Personal information
- Full name: Kimberley Jennifer Garth
- Born: 25 April 1996 (age 30) Dublin, Ireland
- Batting: Right-handed
- Bowling: Right-arm medium-fast
- Role: All-rounder
- Relations: Jonathan Garth (father); Anne-Marie McDonald (mother); Jonathan Garth (brother);

International information
- National sides: Ireland (2010–2019); Australia (2022-present);
- Test debut (cap 182): 22 June 2023 Australia v England
- Last Test: 30 January 2025 Australia v England
- ODI debut (cap 62/149): 4 July 2010 Ireland v New Zealand
- Last ODI: 29 March 2026 Australia v West Indies
- T20I debut (cap 21/58): 16 October 2010 Ireland v Pakistan
- Last T20I: 5 July 2026 Australia v England
- T20I shirt no.: 34

Domestic team information
- 2015–2018: Scorchers
- 2016/17–2017/18: Sydney Sixers
- 2019: Dragons
- 2019/20: Perth Scorchers
- 2020/21–present: Victoria
- 2021/22–present: Melbourne Stars
- 2023: Gujarat Giants
- 2024: Manchester Originals
- 2025: Royal Challengers Bengaluru
- 2026: Trent Rockets

Career statistics
| Competition | WTest | WODI | WT20I | WLA |
| Matches | 4 | 66 | 73 | 129 |
| Runs scored | 103 | 624 | 778 | 1,739 |
| Batting average | 34.33 | 18.35 | 22.88 | 24.84 |
| 100s/50s | 0/0 | 0/2 | 0/1 | 0/8 |
| Top score | 49* | 72* | 51* | 98 |
| Balls bowled | 552 | 2,385 | 1,300 | 5,070 |
| Wickets | 8 | 68 | 59 | 147 |
| Bowling average | 33.12 | 25.13 | 23.13 | 22.29 |
| 5 wickets in innings | 0 | 0 | 0 | 1 |
| 10 wickets in match | 0 | – | – | – |
| Best bowling | 2/13 | 4/11 | 3/6 | 5/11 |
| Catches/stumpings | 3/– | 24/1 | 19/– | 41/1 |

Medal record
Women's Cricket
Representing Australia
T20 World Cup
| Winner | 2026 England & Wales |  |
- Source: CricketArchive, 8 July 2026

= Kim Garth =

Irish-Australian cricketer

Kimberley Jennifer Garth (born 25 April 1996) is an Irish-Australian cricketer who currently plays for Victoria, Melbourne Stars and Australia. An all-rounder, she plays as a right-arm medium bowler and right-handed batter.
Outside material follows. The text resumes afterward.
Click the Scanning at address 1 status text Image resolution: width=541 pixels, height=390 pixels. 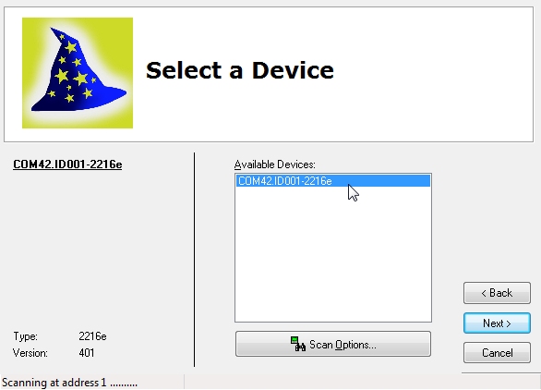pyautogui.click(x=69, y=383)
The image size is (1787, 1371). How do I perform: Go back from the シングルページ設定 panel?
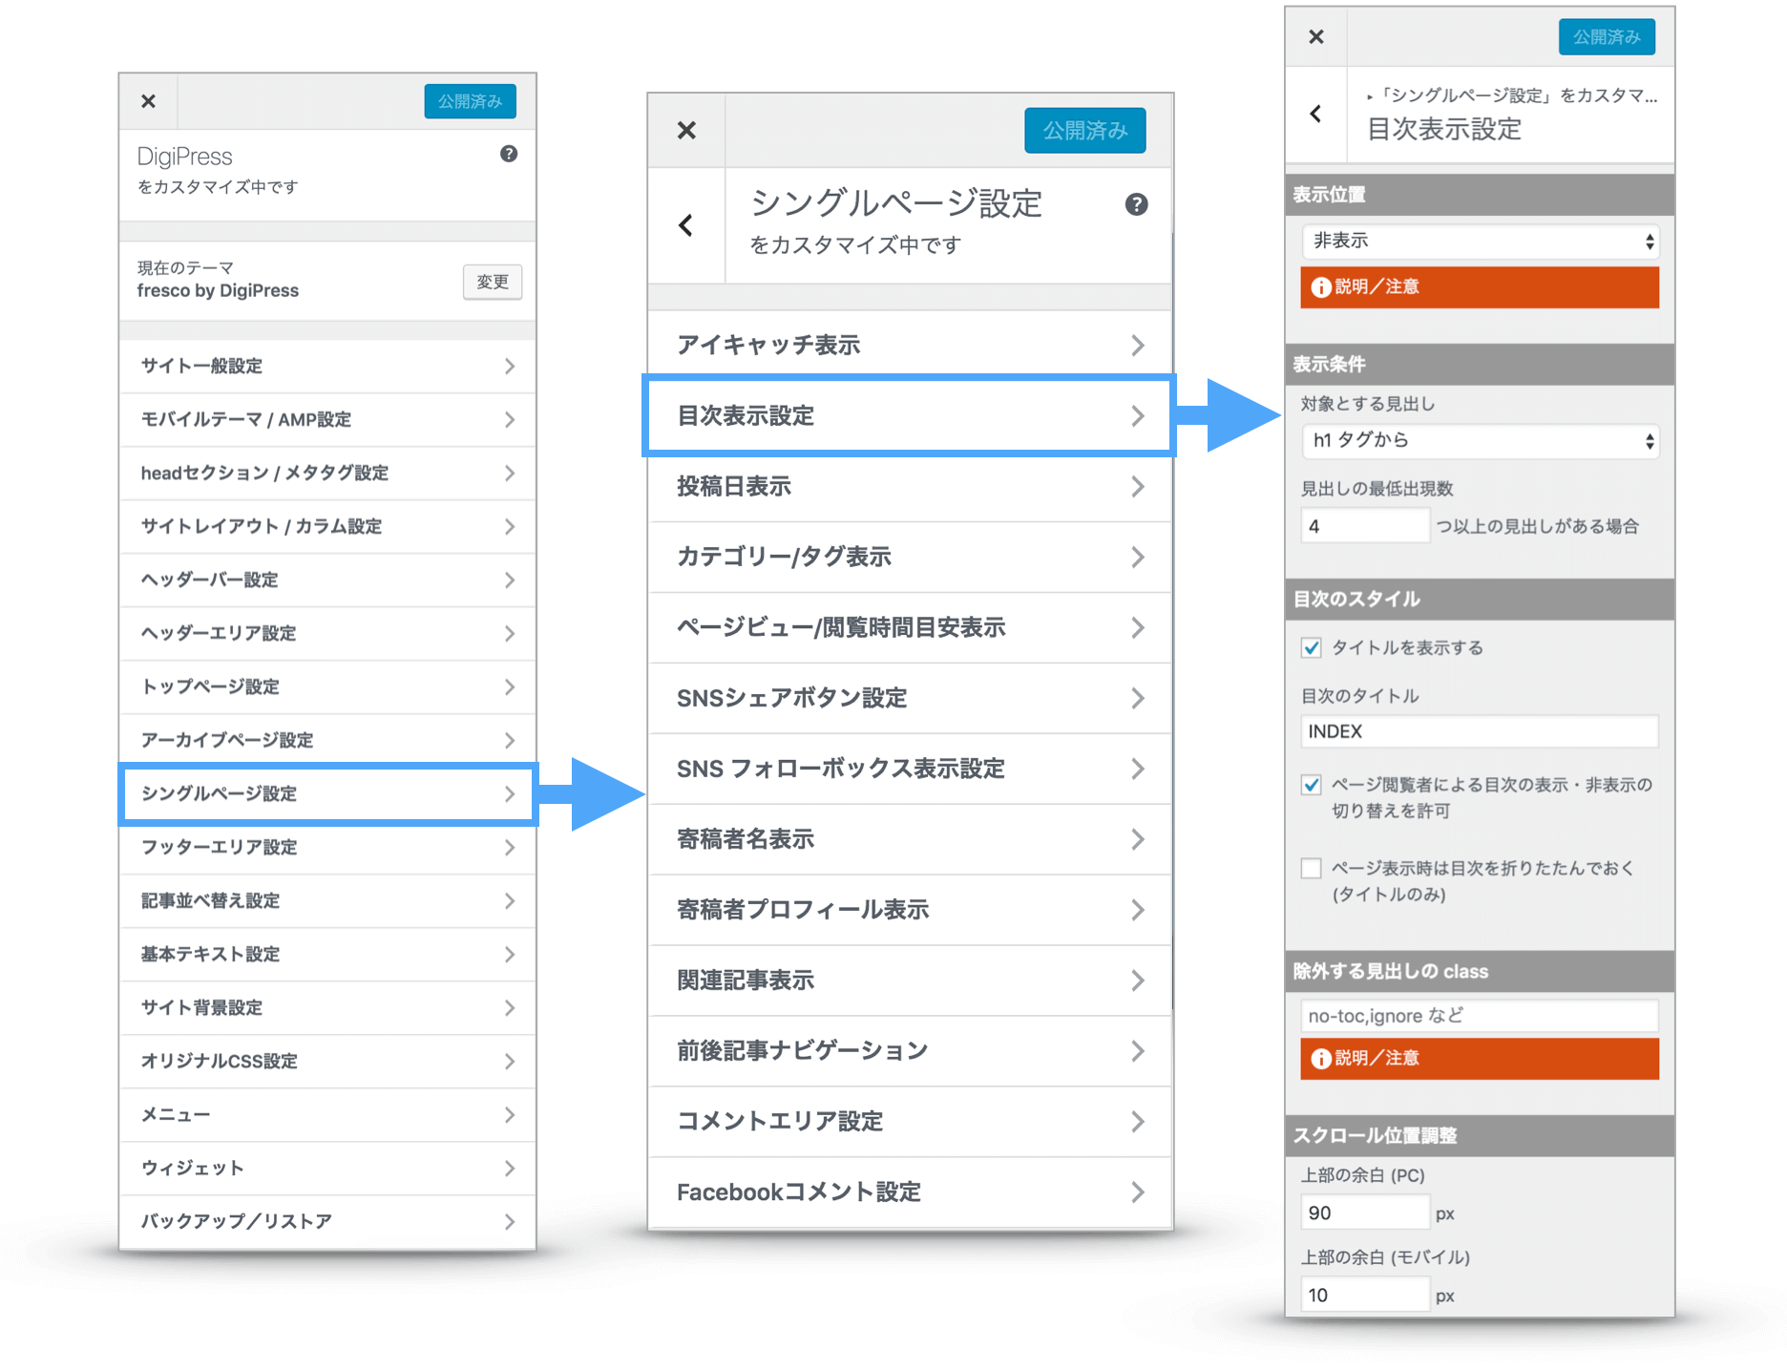click(685, 225)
Between 2010 and 2019, she played international cricket for Ireland, the country of her birth, playing more than 100 matches for the side, before deciding to move to Australia. She made her international debut for Australia in December 2022.

==Biography==
Born in Dublin, Garth is the daughter of Jonathan Garth and Anne-Marie McDonald, both of whom also played for Ireland. Her father was born in South Africa. Garth herself made her international debut in July 2010, in a one-off ODI against New Zealand. On debut, she was 14 years and 70 days old, making her the youngest Irishwoman to debut and the third-youngest overall (behind Pakistan's Sajjida Shah and Scotland's Fiona Urquhart). Several others have since debuted at younger ages.

Garth went on to play six more ODIs in 2010, including at the 2010 ICC Women's Challenge in South Africa. That competition featured both 50-over and 20-over components, with Garth making her Twenty20 International debut in the latter, against Pakistan. Aged 14 years and 174 days, she became the youngest player of any country to appear in that format, beating the record set by the Netherlands' Miranda Veringmeier. Three of her Irish teammates – Elena Tice, Lucy O'Reilly, and Gaby Lewis – have since debuted at younger ages.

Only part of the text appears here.